Reproduce, word for word, the lines of the material below, starting at the line that contains "so click(x=401, y=263)." and ending at the last line of the material.

Collection entries:
########################################
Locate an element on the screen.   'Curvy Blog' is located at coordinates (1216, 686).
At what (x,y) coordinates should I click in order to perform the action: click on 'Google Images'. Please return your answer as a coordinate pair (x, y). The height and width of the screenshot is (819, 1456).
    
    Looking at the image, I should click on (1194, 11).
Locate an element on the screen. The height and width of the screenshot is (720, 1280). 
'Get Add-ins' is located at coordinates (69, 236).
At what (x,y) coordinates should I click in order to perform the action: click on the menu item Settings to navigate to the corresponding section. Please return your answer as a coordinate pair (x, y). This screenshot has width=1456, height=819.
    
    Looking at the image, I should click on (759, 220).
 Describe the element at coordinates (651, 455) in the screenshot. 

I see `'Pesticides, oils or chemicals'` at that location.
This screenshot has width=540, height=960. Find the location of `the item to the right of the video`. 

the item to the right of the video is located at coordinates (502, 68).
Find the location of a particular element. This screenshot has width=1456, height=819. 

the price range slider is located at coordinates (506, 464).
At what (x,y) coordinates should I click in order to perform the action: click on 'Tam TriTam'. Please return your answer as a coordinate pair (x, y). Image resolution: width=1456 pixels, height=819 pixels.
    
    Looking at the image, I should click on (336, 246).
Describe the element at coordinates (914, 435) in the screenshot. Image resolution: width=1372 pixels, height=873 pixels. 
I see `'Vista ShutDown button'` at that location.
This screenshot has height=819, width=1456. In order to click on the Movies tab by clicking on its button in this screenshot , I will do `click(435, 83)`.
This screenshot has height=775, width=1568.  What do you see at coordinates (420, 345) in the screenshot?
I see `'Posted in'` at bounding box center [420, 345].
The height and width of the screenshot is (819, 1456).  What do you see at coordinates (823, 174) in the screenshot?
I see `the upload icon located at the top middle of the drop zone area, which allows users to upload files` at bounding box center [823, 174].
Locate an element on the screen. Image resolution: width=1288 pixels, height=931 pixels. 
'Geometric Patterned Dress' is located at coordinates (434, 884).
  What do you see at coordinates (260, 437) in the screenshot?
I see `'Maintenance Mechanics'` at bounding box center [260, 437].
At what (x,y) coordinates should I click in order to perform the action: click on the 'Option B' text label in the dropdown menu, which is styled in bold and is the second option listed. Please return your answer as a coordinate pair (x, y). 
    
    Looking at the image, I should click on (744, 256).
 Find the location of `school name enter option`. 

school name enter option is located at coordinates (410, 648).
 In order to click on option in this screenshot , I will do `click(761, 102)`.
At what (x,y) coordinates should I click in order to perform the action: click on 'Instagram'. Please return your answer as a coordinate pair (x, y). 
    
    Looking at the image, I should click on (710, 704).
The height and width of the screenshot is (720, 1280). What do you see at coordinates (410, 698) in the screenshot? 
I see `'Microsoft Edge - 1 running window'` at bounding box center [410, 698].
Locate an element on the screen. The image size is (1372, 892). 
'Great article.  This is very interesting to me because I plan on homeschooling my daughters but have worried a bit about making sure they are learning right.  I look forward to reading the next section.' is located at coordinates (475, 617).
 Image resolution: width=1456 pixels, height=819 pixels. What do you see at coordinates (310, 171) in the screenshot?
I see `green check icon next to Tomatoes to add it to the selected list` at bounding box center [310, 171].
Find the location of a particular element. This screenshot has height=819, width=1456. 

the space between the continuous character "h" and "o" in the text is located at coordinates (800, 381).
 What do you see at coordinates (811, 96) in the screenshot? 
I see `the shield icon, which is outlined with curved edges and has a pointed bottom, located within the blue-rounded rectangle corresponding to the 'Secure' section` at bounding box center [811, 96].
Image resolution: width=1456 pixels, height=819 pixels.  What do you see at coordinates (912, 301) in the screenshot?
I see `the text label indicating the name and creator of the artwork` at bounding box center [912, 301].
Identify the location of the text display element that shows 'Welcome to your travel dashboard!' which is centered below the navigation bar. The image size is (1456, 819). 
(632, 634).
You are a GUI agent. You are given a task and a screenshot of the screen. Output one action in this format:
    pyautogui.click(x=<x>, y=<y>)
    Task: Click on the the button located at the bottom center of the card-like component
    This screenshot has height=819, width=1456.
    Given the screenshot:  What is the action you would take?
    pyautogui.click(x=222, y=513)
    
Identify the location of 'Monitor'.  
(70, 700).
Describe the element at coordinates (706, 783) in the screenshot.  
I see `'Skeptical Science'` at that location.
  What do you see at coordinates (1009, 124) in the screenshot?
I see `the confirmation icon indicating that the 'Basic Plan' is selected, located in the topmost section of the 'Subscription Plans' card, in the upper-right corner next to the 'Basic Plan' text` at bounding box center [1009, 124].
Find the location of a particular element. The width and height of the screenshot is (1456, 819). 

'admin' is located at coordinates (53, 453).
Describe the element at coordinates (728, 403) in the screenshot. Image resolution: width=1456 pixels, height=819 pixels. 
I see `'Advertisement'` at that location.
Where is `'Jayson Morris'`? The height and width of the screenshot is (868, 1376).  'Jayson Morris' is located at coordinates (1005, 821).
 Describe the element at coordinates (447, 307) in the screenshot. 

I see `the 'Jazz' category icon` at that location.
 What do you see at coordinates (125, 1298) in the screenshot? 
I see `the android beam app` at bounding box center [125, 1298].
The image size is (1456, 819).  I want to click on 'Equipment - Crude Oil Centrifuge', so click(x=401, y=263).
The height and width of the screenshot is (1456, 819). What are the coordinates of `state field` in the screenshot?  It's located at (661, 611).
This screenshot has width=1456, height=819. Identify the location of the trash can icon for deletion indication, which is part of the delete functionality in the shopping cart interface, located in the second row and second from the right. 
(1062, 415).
########################################
▶ **Answer to the task**
The image size is (1456, 819).  I want to click on 'Equipment - Crude Oil Centrifuge', so click(x=401, y=263).
The height and width of the screenshot is (1456, 819). What are the coordinates of `state field` in the screenshot?  It's located at (661, 611).
This screenshot has width=1456, height=819. Identify the location of the trash can icon for deletion indication, which is part of the delete functionality in the shopping cart interface, located in the second row and second from the right. 
(1062, 415).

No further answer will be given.